The addition of the transmit and receive network metrics in the metadata endpoint increases visibility into the network performance of your Fargate tasks. In addition to the availability of those metrics via the metadata endpoint, with this latest update, Fargate task level network metrics can be visualized in CloudWatch Container Insights. This means that customers can derive meaningful network metrics from the tasks running in Fargate and take appropriate action as needed. Whether that’s enabling autoscaling on network traffic patterns, or just to better understand traffic patterns for the application, the customer has more visibility into network performance on their tasks running on AWS Fargate.

For our demo application, we call the metadata endpoint which is available to the container as an environment variable and parse through it to visualize the new fields. While this demo application most likely wouldn’t represent a production workload, it gives an example of how to access the data via the metadata endpoint. For example, the network metrics would be great for a sidecar monitoring container, or to run a calculation to determine the result of a healthcheck for the container health.

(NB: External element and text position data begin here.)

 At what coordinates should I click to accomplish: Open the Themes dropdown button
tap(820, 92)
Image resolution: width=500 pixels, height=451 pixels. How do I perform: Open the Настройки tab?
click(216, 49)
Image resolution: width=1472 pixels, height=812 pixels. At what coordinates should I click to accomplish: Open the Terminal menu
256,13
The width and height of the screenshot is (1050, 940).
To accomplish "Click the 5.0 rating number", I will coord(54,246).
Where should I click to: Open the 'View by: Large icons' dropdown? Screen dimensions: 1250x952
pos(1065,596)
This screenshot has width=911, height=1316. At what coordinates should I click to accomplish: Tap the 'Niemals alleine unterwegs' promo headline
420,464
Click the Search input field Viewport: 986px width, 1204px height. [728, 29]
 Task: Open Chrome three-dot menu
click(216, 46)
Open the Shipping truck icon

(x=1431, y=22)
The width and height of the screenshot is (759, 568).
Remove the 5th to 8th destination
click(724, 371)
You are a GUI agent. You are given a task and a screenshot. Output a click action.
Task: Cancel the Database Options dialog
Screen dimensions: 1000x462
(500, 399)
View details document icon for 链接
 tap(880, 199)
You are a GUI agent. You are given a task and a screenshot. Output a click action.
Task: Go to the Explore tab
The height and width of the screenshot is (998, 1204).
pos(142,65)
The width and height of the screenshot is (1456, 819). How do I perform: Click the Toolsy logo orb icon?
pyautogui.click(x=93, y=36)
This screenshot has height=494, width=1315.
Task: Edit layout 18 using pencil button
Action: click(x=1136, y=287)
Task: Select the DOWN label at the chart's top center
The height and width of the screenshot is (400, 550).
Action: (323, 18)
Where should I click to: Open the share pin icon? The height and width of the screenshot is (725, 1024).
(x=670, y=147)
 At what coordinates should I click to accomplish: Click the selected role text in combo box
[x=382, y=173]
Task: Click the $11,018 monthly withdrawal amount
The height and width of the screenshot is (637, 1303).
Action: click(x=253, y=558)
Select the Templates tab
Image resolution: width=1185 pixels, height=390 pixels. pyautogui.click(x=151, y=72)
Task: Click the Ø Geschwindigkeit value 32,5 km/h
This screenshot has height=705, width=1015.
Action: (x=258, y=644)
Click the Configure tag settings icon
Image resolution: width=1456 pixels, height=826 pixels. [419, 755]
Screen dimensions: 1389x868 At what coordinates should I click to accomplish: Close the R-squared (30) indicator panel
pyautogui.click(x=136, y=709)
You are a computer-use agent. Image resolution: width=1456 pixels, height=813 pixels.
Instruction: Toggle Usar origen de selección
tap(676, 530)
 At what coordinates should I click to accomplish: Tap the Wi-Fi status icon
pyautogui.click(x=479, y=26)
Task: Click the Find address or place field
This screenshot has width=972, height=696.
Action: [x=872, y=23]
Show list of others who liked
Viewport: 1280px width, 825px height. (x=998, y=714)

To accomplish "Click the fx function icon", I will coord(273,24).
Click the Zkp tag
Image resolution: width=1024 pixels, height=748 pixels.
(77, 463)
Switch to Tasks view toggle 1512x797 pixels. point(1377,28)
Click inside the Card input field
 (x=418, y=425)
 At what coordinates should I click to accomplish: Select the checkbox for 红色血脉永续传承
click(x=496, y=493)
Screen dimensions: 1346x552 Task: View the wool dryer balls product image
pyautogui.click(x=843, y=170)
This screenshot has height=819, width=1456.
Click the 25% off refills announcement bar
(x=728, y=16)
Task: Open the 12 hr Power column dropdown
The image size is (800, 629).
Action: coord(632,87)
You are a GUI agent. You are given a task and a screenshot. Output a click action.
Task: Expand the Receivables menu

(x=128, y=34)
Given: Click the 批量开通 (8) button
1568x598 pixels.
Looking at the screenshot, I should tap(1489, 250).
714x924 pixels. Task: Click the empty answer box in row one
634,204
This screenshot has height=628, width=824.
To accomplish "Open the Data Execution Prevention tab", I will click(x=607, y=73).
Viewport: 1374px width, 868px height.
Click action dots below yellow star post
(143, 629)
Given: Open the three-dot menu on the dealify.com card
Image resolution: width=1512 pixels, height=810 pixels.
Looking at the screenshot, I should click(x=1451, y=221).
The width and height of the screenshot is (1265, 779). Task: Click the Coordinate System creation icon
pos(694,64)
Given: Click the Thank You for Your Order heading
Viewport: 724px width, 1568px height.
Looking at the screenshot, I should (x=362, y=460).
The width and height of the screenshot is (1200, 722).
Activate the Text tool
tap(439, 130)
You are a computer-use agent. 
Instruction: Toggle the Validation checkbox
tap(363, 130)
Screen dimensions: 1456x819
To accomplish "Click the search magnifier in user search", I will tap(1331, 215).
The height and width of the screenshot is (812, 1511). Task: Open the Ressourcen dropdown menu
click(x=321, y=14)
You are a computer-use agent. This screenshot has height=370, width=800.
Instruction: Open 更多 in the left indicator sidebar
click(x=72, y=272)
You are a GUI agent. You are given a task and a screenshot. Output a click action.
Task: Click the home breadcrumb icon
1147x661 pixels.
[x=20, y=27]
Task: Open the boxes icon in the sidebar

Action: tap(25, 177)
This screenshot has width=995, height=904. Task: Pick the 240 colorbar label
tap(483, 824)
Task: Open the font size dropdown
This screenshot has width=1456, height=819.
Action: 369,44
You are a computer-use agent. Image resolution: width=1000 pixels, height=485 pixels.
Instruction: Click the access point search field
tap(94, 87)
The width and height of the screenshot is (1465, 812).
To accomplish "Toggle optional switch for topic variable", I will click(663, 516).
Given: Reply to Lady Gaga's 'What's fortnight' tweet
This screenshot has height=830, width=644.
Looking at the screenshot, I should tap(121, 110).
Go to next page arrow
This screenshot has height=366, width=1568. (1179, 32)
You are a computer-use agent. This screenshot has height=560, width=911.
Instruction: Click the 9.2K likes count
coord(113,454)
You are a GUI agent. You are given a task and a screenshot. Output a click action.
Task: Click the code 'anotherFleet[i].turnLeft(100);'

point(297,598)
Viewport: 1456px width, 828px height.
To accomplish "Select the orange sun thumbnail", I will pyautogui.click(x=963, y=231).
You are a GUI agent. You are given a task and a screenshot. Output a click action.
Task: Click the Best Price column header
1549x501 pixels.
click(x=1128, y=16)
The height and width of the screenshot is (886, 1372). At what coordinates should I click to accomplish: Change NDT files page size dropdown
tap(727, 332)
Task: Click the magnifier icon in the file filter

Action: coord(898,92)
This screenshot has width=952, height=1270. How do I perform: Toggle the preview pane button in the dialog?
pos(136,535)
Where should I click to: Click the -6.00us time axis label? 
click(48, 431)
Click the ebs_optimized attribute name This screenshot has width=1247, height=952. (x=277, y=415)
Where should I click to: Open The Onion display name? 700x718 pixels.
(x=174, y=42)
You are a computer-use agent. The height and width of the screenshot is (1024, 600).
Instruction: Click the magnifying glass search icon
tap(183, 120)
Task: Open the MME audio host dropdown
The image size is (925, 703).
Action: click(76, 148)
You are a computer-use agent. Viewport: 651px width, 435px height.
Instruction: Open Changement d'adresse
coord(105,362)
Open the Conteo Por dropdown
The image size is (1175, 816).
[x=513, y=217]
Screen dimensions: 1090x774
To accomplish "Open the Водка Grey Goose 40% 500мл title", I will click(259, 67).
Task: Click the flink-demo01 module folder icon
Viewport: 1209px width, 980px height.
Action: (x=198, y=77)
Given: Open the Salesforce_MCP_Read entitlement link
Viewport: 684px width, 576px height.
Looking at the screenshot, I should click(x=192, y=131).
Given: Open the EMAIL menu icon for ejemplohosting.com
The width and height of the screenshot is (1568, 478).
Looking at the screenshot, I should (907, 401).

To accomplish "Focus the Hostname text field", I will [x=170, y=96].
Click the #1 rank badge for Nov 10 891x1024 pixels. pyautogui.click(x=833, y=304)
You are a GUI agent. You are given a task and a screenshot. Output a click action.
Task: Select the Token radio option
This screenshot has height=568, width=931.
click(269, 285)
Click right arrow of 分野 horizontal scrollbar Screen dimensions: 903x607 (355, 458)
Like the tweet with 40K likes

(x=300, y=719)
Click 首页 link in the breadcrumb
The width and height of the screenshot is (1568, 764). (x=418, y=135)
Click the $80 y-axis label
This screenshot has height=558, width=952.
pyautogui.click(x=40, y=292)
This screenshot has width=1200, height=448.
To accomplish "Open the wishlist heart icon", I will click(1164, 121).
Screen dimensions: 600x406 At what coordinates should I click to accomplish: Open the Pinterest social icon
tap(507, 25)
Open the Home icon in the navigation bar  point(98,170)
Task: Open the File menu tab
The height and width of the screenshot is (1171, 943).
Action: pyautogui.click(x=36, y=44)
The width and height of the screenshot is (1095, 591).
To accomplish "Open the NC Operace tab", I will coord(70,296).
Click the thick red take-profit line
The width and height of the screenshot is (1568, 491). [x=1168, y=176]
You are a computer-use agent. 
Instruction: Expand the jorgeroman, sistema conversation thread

Finally, the addition of these network metrics being added into CloudWatch Container Insights gives you more visibility into the health of your containers running on Fargate or EC2-backed ECS tasks. In the image below, we gain the ability to visualize our Fargate services running in our ECS cluster, which now includes the network metrics.

Wrapping up

In this blog post, we demoed and highlighted the newest feature additions to AWS Fargate on Amazon ECS. To get started, this functionality is available to customers using platform version 1.4 for Fargate, or for EC2-backed tasks, update your ECS agent to version 1.43.0 by following the documentation.